Retour à la case de départ. Il retourne à Radio Saint-Louis et séduit Aliou Fall, qui en était le tout premier directeur. « Un jour, Ahmed Bachir Kounta était absent et on m’avait demandé de présenter le journal. Après l’avoir fait, j’ai eu peur et pris la fuite. Le lendemain, en réunion, le directeur a apprécié et de retour à Dakar, il a pris une décision et m’a donné un acte qui me permettait d’avoir un salaire mensuel de 4.000 francs », raconte-t-il. C’était le déclic.

« Un an plus tard, on m’a embauché avec Abdoulaye Diaw. Avec l’application de la convention des journalistes et techniciens assimilés, on a été intégrés comme stagiaire avec un contrat de 24 mois », révèle-t-il. Tout comme les Alassane Ndiaye Allou, Lamine Diakhaté, Doudou Guèye, Racine Kane, Askoum Guèye, Mamadou Talla, Mamadou Guèye, Salimata Askoum, André Célarié, Henriette Bathily, Ibrahima Dem, Ousmane Mbaye Noël, Henri Gomis, Laye Niang, Balabasse Diallo, Laye Diaw et autres, « Golbert », après une trentaine d’années de bons et loyaux services, est entré dans la légende de radio Saint-Louis et de la Rts. Il termine sa carrière en 1996, après avoir été Rédacteur en chef adjoint, directeur des programmes et chef de station. Mais la communication, « Golbert » l’a dans le sang. Après sa retraite, il a créé sa propre radio : la « Fréquence Téranga », qui a, à ce jour, formé plusieurs journalistes.

Premier serviteur de Saint-Louis

Avant d’être Sénégalais, « Golbert » se veut d’abord Saint-Louisien. Et il s’en glorifie. « En 1981, je me suis rendu compte que tous les Saint-Louisiens partaient à Dakar et que d’autres personnes venaient s’installer à Saint-Louis. C’est ce qui faisait perdre à notre cité sa valeur. Je me suis dit que c’est un combat à mener. C’est ainsi que j’ai créé une émission « Saint-Louis Midi », qui reflète la dignité, le travail bien fait, l’éducation, la religion, les valeurs léguées par nos ancêtres… A « Fréquence Téranga », transvase avec « Ndar Ragne ». Chaque jour, je fais le tour de la ville pour voir l’état des lieux. Je m’intéresse à tout et à midi, j’en fais un bloc d’information en interactivité question réponse », expose-t-il.

La culture, particulièrement le théâtre, a aussi beaucoup contribué à construire la notoriété de « Golbert », qui a eu à le pratiquer dans les années 49-50 à l’école primaire et dans les associations. Mais le déclic, comme il l’explique lui-même, est venu avec Marie Madeleine Diallo et Daouda Guissé à l’occasion d’une tournée du président de la République, Abdou Diouf. « On a vu Babacar Diagne qui nous a envoyé une équipe.
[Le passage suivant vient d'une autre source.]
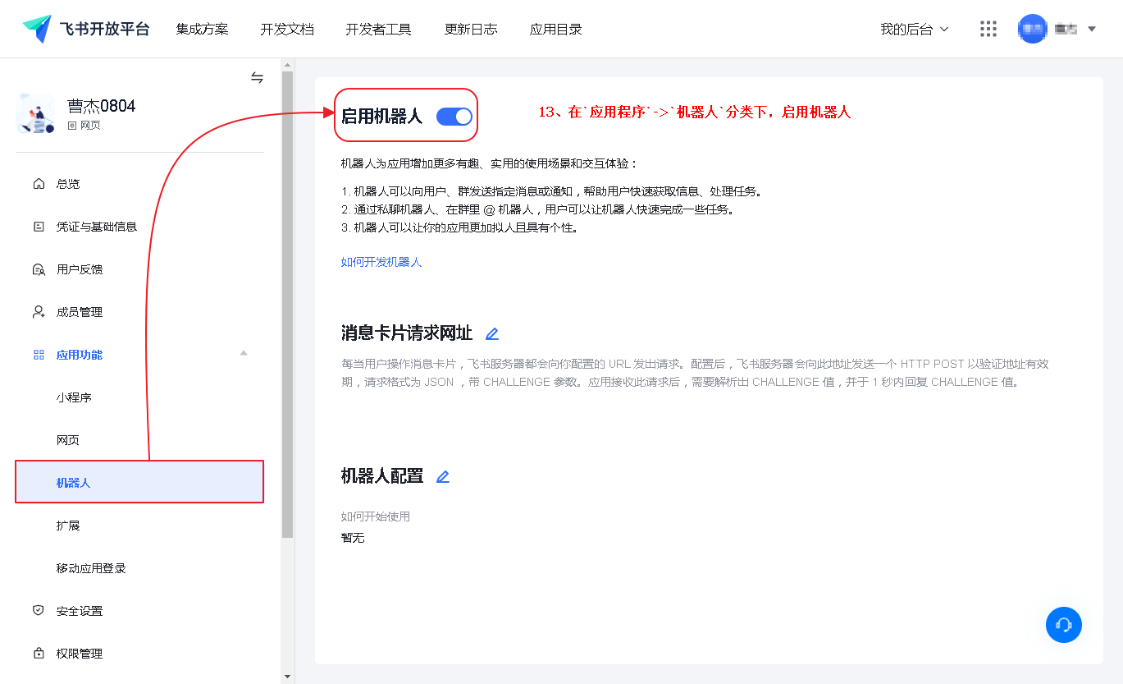This screenshot has height=684, width=1123.
Task: Click the pencil icon beside 机器人配置
Action: click(x=443, y=477)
C’est comme ça qu’on a démarré la série « Bara Yeggo » et on a réalisé beaucoup de choses par la suite », se rappelle « Golbert » Diagne, tout en faisant remarquer que le genre de théâtre qu’ils faisaient à l’époque est bien différent de ce que les autres font aujourd’hui.
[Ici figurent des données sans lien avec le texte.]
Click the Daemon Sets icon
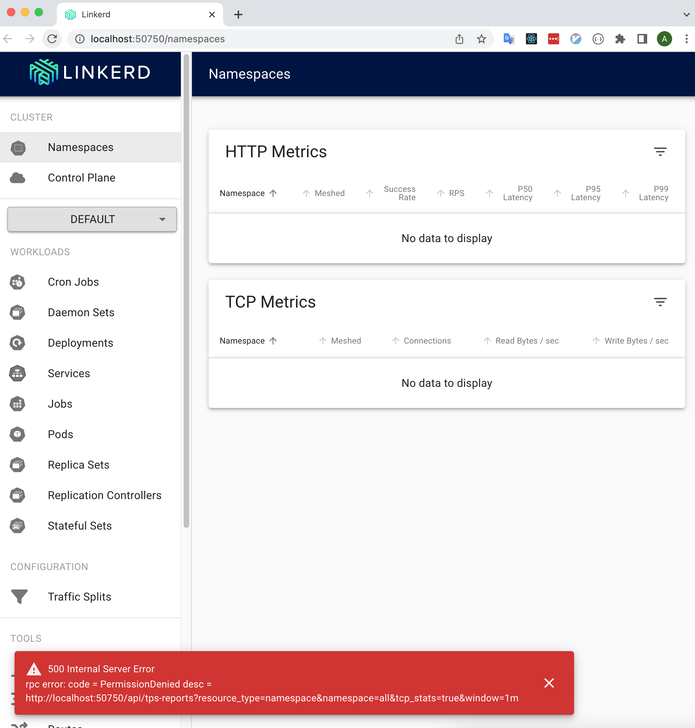The height and width of the screenshot is (728, 695). 17,312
« Nous étions des journalistes, des éducateurs et il nous fallait éduquer sans en donner l’air, être au service de la nation, enlever le stress, unifier le peuple et faire en sorte que tout le monde se sente dans sa peau en regardant un téléfilm après une rude journée de travail », soutient « Golbert » en précisant au passage que « Bara Yeggo », après quelques années de pause, reviendra en force pour crever l’écran.
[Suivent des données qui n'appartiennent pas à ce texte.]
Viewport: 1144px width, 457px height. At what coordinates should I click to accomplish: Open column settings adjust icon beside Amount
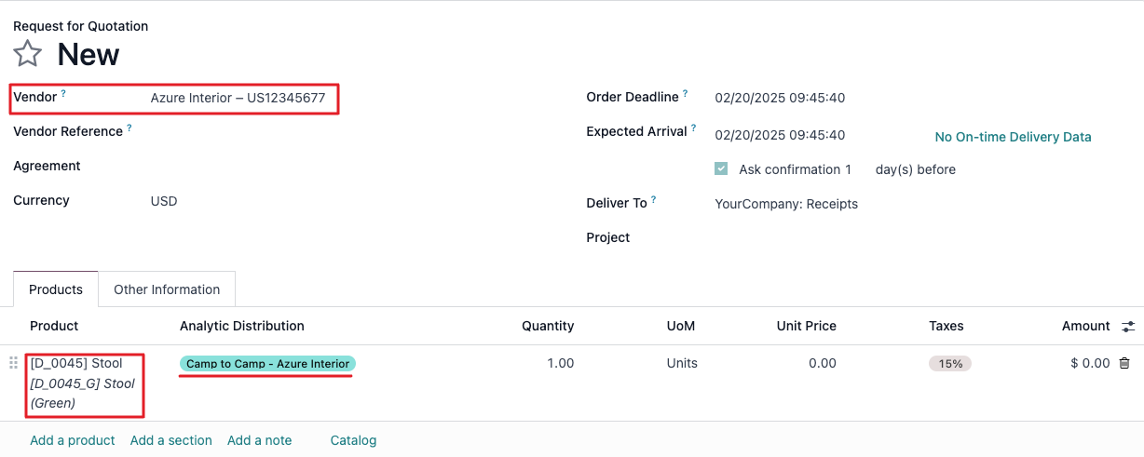1128,327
En dehors de la communication et du théâtre, El Hadji Alioune Badara Diagne organise, depuis 1997, et pendant les deux premiers dimanches du mois de ramadan, des récitals de Coran, aux cimetières Marmyal Thième et Thiaka Ndiaye. « A un moment, je me suis rendu compte que beaucoup de Saint-Louisiens ne savaient pas où se trouvaient les tombes de leurs parents et ne s’occupaient pas des morts. J’en ai donc fait un sacerdoce et aujourd’hui, c’est une action qui se pérennise dans l’agenda culturel et religieux de la ville de Saint-Louis », indique le doyen Alioune Badara Diagne qui fêtera ses 70 ans ce mois de septembre 2011.

Le théâtre sénégalais orphelin. Le comédien Golbert Diagne est décédé, ce vendredi, 3 avril. Il a succombé des suites d’une maladie, à l’âge de 79 ans.Que la terre de MARMIYAL lui soit légère.
Figure du 4e art, de son vrai nom, Alioune Badara Diagne, a fait les beaux jours du théâtre sénégalais avec « Bara yegoo » qui l’a définitivement propulsé devant le petit écran.